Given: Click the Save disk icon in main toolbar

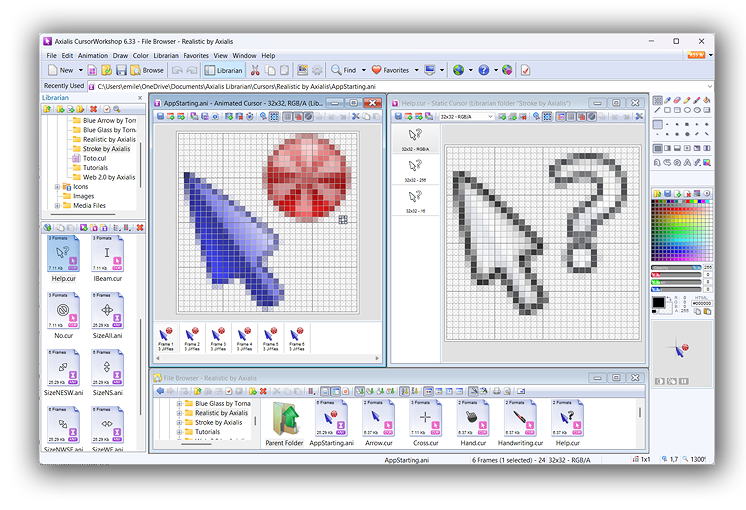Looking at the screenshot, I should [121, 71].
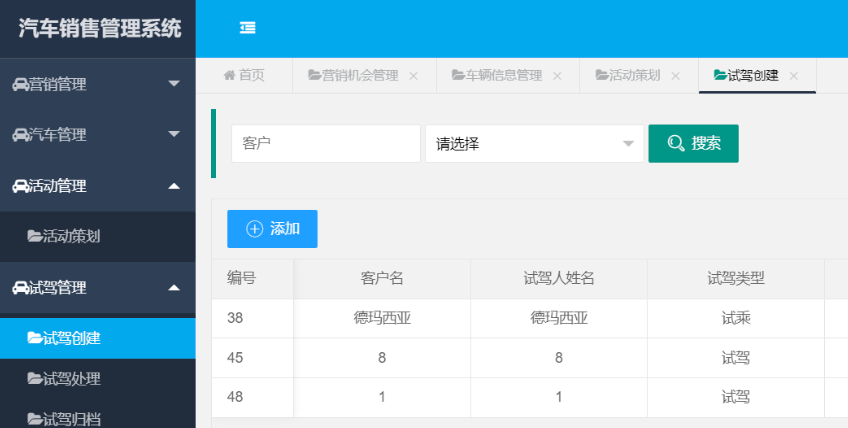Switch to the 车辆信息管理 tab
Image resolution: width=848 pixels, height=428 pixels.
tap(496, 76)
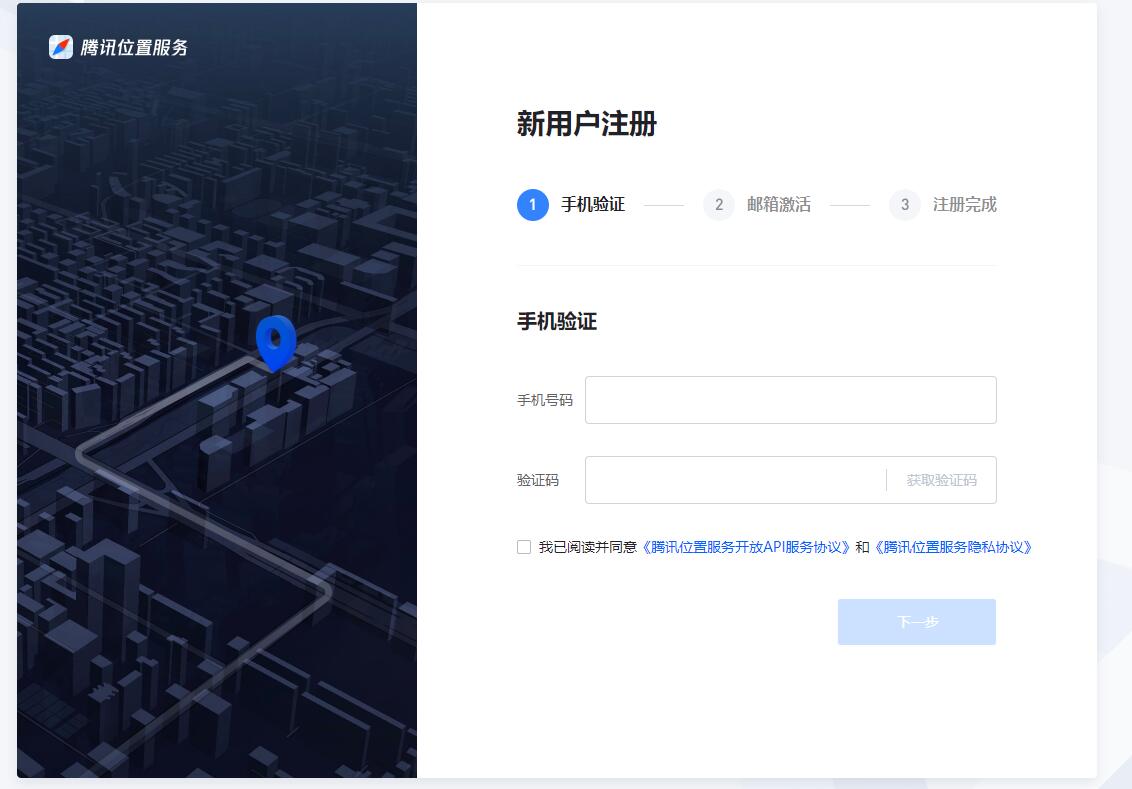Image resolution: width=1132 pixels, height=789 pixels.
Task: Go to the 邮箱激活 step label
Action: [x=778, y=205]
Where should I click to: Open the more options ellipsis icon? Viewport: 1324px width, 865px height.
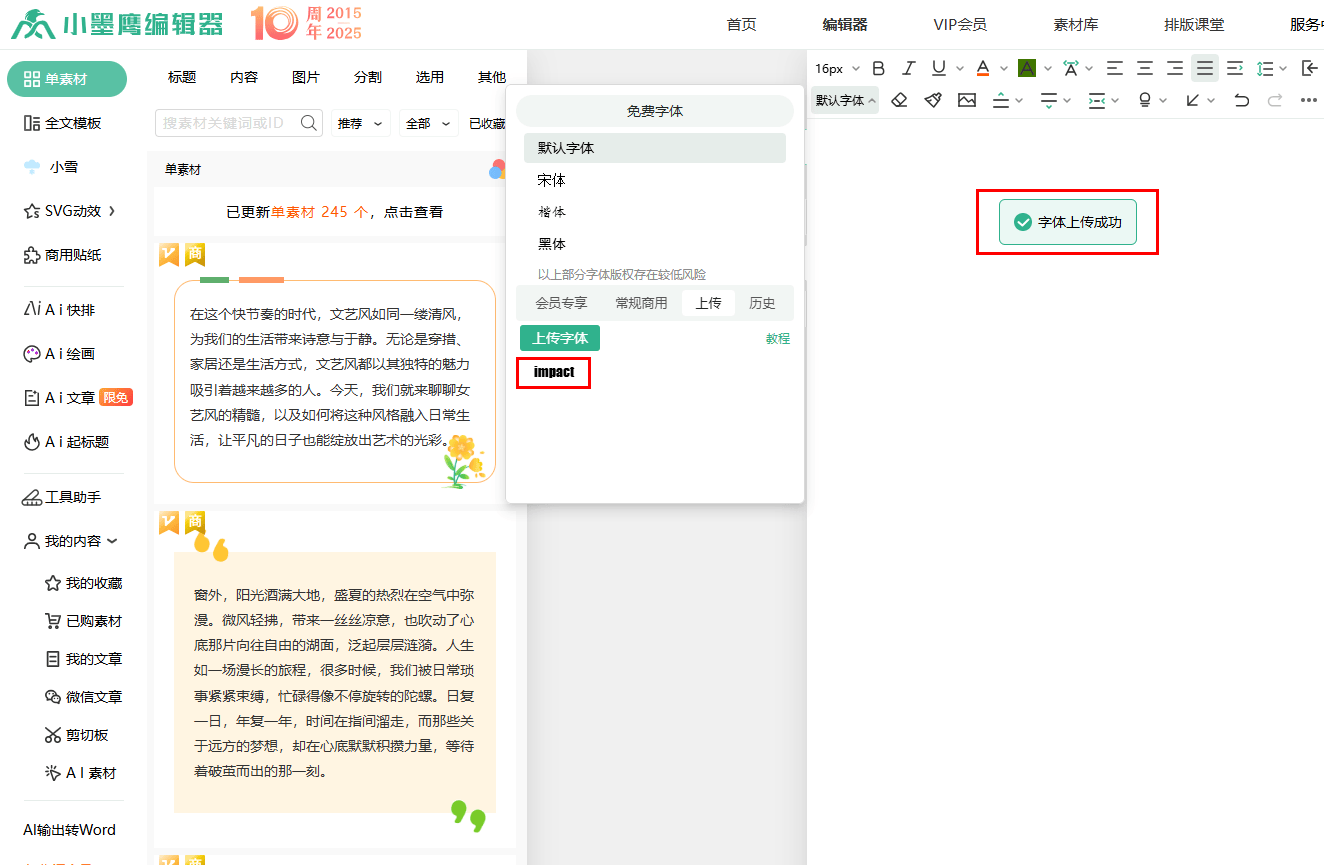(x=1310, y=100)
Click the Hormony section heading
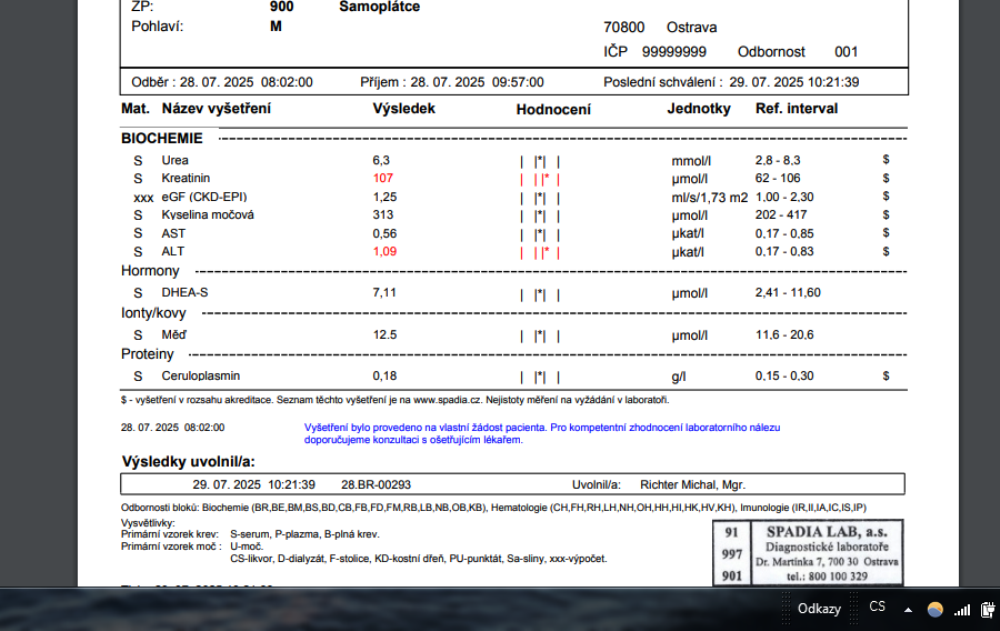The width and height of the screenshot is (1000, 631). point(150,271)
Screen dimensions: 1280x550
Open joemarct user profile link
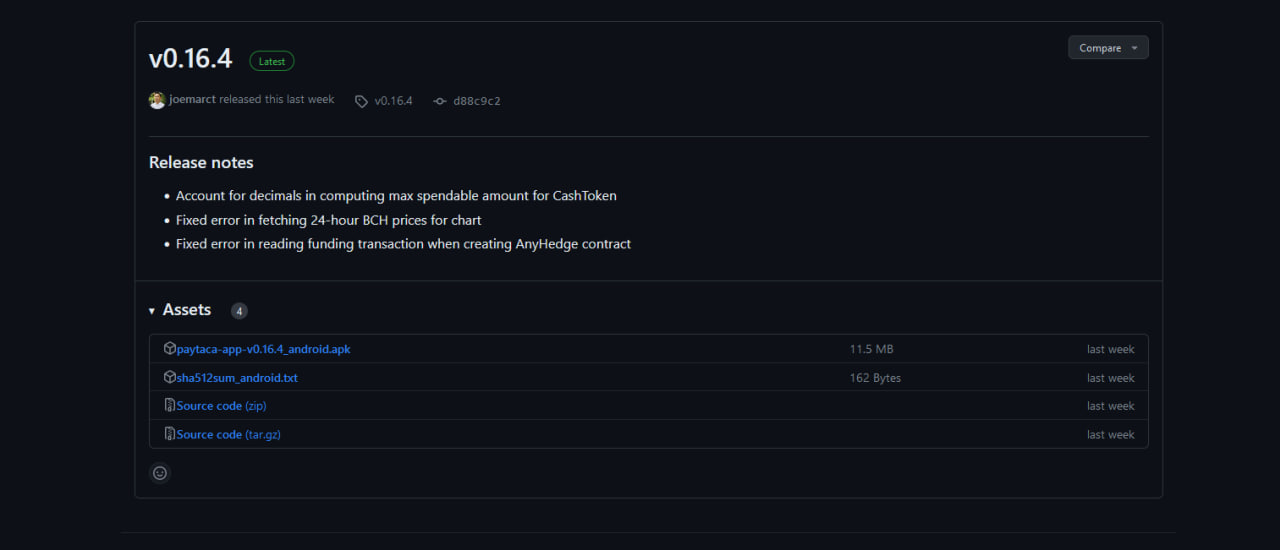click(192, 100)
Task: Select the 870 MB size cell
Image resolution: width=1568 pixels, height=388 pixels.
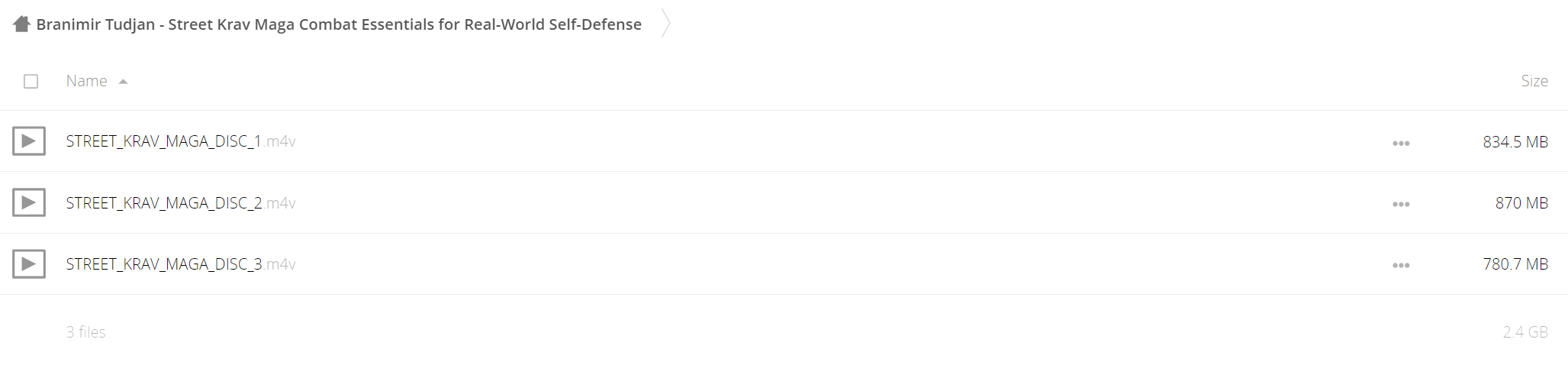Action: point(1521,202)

=== Exercise objective ===
Your answer should be the lines above from the one that contains "Click the Hormony section heading" through the last, set down exactly, with the pictures removed.

=== Response to the exercise ===
Click the Hormony section heading
The width and height of the screenshot is (1000, 631). point(150,271)
Screen dimensions: 1280x550
Open joemarct user profile link
click(192, 100)
Task: Select the 870 MB size cell
Image resolution: width=1568 pixels, height=388 pixels.
Action: point(1521,202)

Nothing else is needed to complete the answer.